5.3.  RPC Data Exchange

   The data exchange phase is entered after a context has been
   successfully set up. The format of the data exchanged depends on the
   security service used for the request.  Although clients can change
   the security service and QOP used on a per-request basis, this may
   not be acceptable to all RPC services.  For all three modes of
   service (no data integrity, data integrity, data privacy), the RPC
   request header has the same format.

5.3.1.  RPC Request Header

   The credential has the opaque_auth structure described earlier.  The
   flavor field is set to RPCSEC_GSS.  The credential body is created by
   XDR encoding the rpc_gss_cred_t structure listed earlier into an
   octet stream, and then opaquely encoding this octet stream as the
   body field.

   Values of the fields contained in the rpc_gss_cred_t structure are
   set as follows.  The version field is set to same version value that
   was used to create the context, which within the scope of this memo
   will always be RPCSEC_GSS_VERS_1.  The gss_proc field is set to
   RPCSEC_GSS_DATA.  The service field is set to indicate the desired
   service (one of rpc_gss_svc_none, rpc_gss_svc_integrity, or
   rpc_gss_svc_privacy).  The handle field is set to the context handle
   value received from the RPC server during context creation.  The
   seq_num field can start at any value below MAXSEQ, and must be
   incremented (by one or more) for successive requests.  Use of
   sequence numbers is described in detail when server processing of the
   request is discussed.

▸ **SHORT PROBLEM A**: In the RPC data exchange text, name every field of the rpc_gss_cred_t structure whose value is given.
▸ **SHORT PROBLEM B**:
Answer these questions from the RPC data exchange text:
(i) When is the data exchange phase entered?
(ii) What is the flavor field of the credential set to?
(iii) Where does the value of the handle field come from?
▸ **SHORT PROBLEM C**: Retype the RPC data exchange text word for word, starting with "Values of the" and going on through "request is discussed.".
The listing after the RPC data exchange text is separate material.

▸ **RAW RECORDS**:

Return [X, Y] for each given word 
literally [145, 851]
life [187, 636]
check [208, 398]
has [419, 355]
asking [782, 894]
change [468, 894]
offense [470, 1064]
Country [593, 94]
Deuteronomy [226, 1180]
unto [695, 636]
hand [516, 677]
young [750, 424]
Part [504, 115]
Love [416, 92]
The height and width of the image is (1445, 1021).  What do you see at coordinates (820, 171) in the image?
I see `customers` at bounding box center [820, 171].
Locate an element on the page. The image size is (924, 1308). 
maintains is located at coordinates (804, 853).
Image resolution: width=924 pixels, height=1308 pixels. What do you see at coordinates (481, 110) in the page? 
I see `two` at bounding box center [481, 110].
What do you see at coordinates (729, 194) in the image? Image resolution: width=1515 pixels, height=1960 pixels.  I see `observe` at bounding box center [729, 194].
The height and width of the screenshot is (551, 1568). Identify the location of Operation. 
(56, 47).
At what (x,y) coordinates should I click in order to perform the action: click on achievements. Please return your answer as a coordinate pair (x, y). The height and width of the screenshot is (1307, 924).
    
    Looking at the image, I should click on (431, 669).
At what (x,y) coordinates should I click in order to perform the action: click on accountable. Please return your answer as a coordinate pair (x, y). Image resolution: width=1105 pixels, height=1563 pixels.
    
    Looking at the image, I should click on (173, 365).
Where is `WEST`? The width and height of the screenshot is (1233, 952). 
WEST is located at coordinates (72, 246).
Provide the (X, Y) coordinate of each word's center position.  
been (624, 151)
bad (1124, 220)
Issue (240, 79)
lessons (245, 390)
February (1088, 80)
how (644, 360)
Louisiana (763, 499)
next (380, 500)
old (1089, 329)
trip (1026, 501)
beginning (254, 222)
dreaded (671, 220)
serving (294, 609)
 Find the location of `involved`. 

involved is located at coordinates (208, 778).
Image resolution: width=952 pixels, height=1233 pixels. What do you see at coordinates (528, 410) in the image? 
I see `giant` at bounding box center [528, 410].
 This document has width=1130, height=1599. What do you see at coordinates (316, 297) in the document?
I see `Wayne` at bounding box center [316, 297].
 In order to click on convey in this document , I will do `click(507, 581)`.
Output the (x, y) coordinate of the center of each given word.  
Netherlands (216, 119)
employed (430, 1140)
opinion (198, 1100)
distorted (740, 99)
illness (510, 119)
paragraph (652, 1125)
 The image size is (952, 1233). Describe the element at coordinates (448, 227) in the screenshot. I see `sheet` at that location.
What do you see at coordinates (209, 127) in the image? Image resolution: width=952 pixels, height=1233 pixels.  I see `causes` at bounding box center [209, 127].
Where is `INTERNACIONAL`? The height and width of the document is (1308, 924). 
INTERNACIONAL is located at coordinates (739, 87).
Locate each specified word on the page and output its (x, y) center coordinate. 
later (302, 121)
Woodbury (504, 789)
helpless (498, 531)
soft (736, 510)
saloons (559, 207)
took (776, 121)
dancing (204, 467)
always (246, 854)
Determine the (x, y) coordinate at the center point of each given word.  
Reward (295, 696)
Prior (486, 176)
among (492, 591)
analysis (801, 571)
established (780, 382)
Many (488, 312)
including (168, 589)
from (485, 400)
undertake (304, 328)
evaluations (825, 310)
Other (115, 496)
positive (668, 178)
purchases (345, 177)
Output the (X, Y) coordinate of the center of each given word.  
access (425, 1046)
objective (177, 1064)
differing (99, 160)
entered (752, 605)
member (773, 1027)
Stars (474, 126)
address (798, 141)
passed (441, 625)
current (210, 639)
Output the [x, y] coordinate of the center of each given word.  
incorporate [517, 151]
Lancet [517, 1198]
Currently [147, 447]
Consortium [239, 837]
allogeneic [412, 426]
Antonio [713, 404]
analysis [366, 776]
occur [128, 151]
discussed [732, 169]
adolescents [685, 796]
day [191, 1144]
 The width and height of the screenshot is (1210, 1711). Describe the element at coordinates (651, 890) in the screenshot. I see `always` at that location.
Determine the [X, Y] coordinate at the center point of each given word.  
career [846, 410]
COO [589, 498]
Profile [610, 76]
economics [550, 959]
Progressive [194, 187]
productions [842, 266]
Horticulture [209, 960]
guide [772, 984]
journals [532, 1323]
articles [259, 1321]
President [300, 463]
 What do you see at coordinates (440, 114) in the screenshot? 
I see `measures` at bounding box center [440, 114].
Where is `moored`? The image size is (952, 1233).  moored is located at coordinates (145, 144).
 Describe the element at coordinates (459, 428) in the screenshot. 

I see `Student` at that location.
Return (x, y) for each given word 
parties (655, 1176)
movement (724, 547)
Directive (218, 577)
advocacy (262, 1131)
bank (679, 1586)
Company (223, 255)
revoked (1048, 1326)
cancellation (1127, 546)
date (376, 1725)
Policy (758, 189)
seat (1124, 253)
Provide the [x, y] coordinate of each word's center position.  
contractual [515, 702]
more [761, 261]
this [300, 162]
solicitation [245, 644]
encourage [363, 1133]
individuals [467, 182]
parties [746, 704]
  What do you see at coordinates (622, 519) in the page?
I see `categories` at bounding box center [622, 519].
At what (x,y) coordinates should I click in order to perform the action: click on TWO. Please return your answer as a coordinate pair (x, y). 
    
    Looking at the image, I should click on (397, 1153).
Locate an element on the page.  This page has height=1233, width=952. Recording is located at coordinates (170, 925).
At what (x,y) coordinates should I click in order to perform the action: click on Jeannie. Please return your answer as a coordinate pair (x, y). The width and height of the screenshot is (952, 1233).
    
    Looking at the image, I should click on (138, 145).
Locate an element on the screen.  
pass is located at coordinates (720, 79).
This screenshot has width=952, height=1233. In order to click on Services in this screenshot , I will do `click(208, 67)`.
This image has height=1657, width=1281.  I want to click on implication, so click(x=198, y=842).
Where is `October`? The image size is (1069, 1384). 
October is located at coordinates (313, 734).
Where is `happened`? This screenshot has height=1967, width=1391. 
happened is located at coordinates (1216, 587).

▸ **EXERCISE OUTPUT A**: version, gss_proc, service, handle, seq_num

▸ **EXERCISE OUTPUT B**:
(i) After a context has been successfully set up.
(ii) RPCSEC_GSS.
(iii) It is the context handle value received from the RPC server during context creation.

▸ **EXERCISE OUTPUT C**:
Values of the fields contained in the rpc_gss_cred_t structure are
   set as follows.  The version field is set to same version value that
   was used to create the context, which within the scope of this memo
   will always be RPCSEC_GSS_VERS_1.  The gss_proc field is set to
   RPCSEC_GSS_DATA.  The service field is set to indicate the desired
   service (one of rpc_gss_svc_none, rpc_gss_svc_integrity, or
   rpc_gss_svc_privacy).  The handle field is set to the context handle
   value received from the RPC server during context creation.  The
   seq_num field can start at any value below MAXSEQ, and must be
   incremented (by one or more) for successive requests.  Use of
   sequence numbers is described in detail when server processing of the
   request is discussed.